When I first came here, I would use the weather as a means to start a conversation with someone I didn’t know. The weather is a traditional British icebreaker. Phrases such as, “Lovely day for the time of year,” and, "Looks a bit like rain today,” could be used with passersby as a polite extension to the basic hello, which can come across as curt or unfriendly if it isn’t quickly followed by a remark.

“‘Morning.”
“'Ow do.”
“Turned nice.”
“Weatherman got it wrong again.”

This would be a typical exchange between two Yorkshiremen whose paths had crossed on a typical morning. It’s not exactly a conversation, but it’s friendlier than your basic nod of the head-type greeting.

I can’t say I was ever specifically taught to do this—it’s one of those unwritten rules of etiquette—but I learned it at an early age, carried it into adulthood and brought it with me when I immigrated. It’s tricky to use in Southern California. Until the rains hit, assuming they do, there isn’t much one can say, except, “Nice day again.” But after a while, people begin to stare at me as if I am deranged. Of course it’s a nice day again, that is why most of us live here. Finally, someone explained to me that it’s considered almost rude to talk about the weather—a sure sign that you have nothing to talk about. I thought that was the whole point. I do have nothing to talk about with people I don’t know. The weather is a nice safe topic, general and not too personal.

British people, as a general rule don’t ask personal questions. At least that’s the way I was brought up. So with the weather eliminated from my repertoire of small talk, I have no option but to stand in a corner at parties, clutching my drink and grinning inanely until someone takes a chance and comes over to interrogate me. Even if I’m too British to ask questions, I’m perfectly happy to answer them.

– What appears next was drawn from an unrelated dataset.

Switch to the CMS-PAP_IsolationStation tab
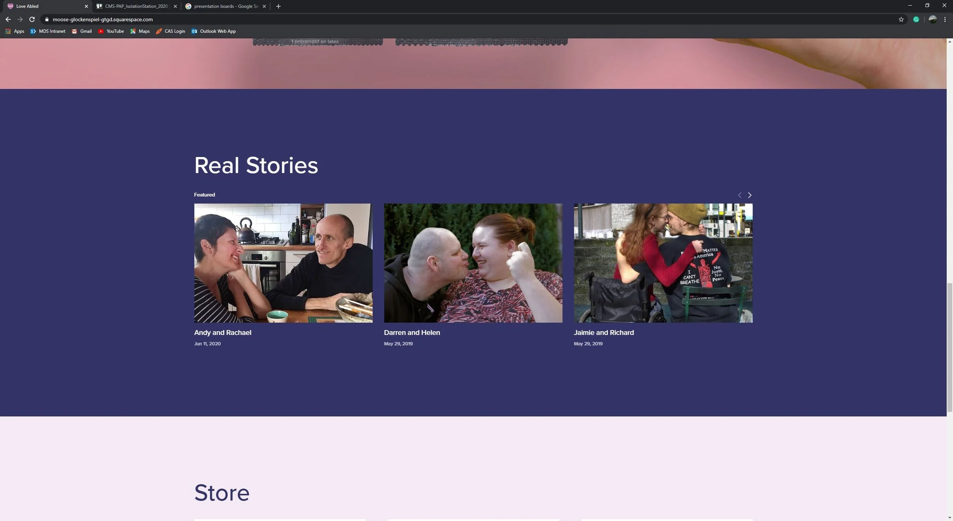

But now, there’s lots to talk about—spring on the East Coast in January, snow in Santa Monica—every day there’s a new weather phenomenon to use as a springboard for a conversation. No more need to pry into a person’s professional or marital status—always dangerous areas if you ask me—now I can jaw all day about rising sea levels, melting ice caps and even about Polar Bears being added to the endangered species list. Hoorah!! What’s more, everyone’s doing it! People in line at the grocery store are talking about the recent cold front that swept through the state and killed off our lettuce plants. Fellow runners are griping about the heat, or the cold, or the rain, or the lack thereof. The weather is finally becoming a socially acceptable topic of conversation. Before you know it, people will be getting out of their SUVs to commune with their fellow man about shrinking lakes and erratic weather patterns. Thank goodness they’re only talking, though. If people actually start doing something about it, there’ll be nothing to talk about. And where will that leave me? Alone in the corner with my slowly melting ice cubes.

Of course, if we don’t act, there’ll be no-one to talk to anyway, but that’s a different conversation all together.